EXERCISE OBJECTIVE - From the records below, print exactly the lines starting at the one containing "Instruction: Click the blue Upload button" and ending at the one containing "The image size is (530, 331).", ends included, and nothing else.

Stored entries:
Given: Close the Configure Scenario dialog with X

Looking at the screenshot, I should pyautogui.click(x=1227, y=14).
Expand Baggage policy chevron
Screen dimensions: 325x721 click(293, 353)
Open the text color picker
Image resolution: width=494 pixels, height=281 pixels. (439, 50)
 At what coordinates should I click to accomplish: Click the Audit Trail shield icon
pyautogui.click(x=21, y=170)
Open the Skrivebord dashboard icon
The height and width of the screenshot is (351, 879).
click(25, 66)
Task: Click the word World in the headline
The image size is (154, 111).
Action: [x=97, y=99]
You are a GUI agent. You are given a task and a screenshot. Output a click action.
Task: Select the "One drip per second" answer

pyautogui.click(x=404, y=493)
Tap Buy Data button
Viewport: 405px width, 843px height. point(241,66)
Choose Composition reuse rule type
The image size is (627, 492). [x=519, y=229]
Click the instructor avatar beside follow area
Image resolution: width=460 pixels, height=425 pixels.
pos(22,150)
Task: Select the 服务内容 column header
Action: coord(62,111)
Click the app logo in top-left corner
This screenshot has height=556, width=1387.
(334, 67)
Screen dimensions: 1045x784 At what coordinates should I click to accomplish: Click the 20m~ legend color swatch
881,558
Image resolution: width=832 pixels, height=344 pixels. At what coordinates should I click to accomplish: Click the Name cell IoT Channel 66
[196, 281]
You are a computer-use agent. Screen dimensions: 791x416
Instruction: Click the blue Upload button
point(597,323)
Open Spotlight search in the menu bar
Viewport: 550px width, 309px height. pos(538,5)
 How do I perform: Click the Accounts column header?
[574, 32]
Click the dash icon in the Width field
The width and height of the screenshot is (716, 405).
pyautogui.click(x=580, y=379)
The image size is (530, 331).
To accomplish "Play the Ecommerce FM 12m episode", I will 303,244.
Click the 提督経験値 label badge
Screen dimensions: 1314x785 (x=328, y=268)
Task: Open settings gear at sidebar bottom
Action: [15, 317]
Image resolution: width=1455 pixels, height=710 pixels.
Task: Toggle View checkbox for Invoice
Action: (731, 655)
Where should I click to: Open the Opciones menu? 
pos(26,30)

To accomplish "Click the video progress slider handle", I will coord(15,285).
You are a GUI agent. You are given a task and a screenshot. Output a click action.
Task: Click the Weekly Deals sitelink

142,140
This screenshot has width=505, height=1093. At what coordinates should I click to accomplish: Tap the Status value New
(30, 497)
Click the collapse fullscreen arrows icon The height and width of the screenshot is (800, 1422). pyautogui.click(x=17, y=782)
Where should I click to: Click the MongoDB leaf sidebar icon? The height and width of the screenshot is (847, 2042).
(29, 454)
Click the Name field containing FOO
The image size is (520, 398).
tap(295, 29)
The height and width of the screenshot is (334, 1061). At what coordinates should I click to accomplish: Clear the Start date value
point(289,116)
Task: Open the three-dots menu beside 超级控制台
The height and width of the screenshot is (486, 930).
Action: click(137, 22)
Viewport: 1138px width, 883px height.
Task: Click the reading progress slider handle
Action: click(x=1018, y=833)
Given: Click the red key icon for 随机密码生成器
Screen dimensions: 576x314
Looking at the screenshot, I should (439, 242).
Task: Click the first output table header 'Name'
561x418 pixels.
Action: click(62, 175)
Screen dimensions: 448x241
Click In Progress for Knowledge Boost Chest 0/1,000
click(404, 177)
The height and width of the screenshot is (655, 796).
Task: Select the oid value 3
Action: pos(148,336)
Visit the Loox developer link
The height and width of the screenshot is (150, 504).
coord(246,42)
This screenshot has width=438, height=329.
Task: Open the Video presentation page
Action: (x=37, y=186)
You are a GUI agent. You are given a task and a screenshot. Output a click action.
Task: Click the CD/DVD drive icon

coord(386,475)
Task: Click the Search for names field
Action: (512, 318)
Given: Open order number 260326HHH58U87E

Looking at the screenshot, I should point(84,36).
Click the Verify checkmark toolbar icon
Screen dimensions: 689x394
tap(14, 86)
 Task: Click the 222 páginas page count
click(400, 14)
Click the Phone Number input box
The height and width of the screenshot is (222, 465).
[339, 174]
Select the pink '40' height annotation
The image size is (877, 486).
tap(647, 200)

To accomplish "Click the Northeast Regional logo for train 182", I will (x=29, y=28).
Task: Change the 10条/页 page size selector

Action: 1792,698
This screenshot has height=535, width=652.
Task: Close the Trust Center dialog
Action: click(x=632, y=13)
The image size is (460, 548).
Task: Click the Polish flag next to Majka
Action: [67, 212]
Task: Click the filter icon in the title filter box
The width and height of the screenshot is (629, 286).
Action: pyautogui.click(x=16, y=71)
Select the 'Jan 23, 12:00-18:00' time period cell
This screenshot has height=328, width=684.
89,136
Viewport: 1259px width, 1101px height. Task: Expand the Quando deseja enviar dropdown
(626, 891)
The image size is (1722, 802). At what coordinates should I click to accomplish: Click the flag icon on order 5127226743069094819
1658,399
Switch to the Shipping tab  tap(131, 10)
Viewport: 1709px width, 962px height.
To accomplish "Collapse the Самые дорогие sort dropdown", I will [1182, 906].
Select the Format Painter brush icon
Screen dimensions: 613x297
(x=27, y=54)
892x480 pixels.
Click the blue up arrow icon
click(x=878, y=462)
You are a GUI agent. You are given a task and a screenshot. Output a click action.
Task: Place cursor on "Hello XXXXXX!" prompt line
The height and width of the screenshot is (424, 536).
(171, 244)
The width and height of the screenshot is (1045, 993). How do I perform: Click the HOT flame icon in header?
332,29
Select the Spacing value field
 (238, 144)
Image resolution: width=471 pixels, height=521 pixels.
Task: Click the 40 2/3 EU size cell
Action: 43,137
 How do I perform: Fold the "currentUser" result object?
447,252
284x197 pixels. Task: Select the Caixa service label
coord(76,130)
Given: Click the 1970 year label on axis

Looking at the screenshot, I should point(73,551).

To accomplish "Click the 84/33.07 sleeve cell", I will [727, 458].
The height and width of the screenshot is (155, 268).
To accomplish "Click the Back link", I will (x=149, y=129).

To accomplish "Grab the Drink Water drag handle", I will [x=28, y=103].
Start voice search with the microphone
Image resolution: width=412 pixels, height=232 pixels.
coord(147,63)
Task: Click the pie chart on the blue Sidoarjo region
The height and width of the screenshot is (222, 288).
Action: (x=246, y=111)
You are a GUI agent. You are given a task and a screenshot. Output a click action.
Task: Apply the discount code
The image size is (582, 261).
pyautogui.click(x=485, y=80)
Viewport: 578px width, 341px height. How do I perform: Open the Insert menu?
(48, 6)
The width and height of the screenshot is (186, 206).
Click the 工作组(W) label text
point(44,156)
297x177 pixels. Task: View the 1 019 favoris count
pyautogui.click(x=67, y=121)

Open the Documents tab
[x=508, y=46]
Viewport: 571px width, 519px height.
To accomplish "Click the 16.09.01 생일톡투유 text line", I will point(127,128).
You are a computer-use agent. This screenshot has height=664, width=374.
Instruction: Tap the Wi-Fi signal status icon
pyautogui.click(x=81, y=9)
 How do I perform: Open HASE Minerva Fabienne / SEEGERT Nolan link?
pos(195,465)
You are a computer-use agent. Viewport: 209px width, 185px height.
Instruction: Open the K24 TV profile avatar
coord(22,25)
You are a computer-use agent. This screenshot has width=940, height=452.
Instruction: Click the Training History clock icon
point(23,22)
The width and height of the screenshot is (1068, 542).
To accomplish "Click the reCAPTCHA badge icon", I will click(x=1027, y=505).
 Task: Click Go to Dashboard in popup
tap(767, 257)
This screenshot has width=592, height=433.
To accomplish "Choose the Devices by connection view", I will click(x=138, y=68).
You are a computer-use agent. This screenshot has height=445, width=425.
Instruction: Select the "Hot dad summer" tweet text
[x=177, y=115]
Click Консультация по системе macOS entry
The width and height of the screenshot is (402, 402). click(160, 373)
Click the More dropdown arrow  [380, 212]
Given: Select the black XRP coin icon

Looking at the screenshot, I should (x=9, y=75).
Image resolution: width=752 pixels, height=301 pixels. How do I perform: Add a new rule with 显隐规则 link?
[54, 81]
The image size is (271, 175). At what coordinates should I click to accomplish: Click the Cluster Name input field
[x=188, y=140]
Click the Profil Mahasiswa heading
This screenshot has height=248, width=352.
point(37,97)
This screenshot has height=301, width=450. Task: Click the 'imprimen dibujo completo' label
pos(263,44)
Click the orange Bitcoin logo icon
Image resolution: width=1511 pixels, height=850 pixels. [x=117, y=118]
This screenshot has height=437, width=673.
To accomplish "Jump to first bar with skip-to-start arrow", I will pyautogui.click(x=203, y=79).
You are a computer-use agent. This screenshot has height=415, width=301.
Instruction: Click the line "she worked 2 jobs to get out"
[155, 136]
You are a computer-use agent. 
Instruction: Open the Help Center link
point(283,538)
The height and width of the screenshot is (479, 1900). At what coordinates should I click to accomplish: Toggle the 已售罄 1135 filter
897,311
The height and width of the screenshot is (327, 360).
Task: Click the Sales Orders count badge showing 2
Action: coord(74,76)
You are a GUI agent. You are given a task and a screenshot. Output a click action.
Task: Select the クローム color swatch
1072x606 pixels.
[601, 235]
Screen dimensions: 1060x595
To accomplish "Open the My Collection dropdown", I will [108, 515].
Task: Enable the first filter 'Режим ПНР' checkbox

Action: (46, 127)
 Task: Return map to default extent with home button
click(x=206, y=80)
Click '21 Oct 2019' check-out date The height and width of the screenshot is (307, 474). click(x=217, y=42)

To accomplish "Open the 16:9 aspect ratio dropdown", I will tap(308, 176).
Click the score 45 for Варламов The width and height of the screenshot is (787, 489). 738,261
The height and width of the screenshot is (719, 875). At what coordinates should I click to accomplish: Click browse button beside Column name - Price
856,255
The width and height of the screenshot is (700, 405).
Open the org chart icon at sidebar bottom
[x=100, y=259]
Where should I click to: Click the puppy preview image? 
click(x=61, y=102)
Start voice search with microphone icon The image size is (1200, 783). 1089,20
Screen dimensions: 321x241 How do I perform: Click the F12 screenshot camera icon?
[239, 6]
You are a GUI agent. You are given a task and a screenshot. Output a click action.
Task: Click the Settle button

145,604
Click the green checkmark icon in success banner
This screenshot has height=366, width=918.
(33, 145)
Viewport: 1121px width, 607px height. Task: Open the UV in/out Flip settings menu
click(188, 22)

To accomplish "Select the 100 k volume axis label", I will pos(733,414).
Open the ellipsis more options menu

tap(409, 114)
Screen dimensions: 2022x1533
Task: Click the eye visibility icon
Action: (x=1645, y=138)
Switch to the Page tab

EXPECTED OUTPUT -
Instruction: Click the blue Upload button
point(597,323)
Open Spotlight search in the menu bar
Viewport: 550px width, 309px height. pos(538,5)
 How do I perform: Click the Accounts column header?
[574, 32]
Click the dash icon in the Width field
The width and height of the screenshot is (716, 405).
pyautogui.click(x=580, y=379)
The image size is (530, 331).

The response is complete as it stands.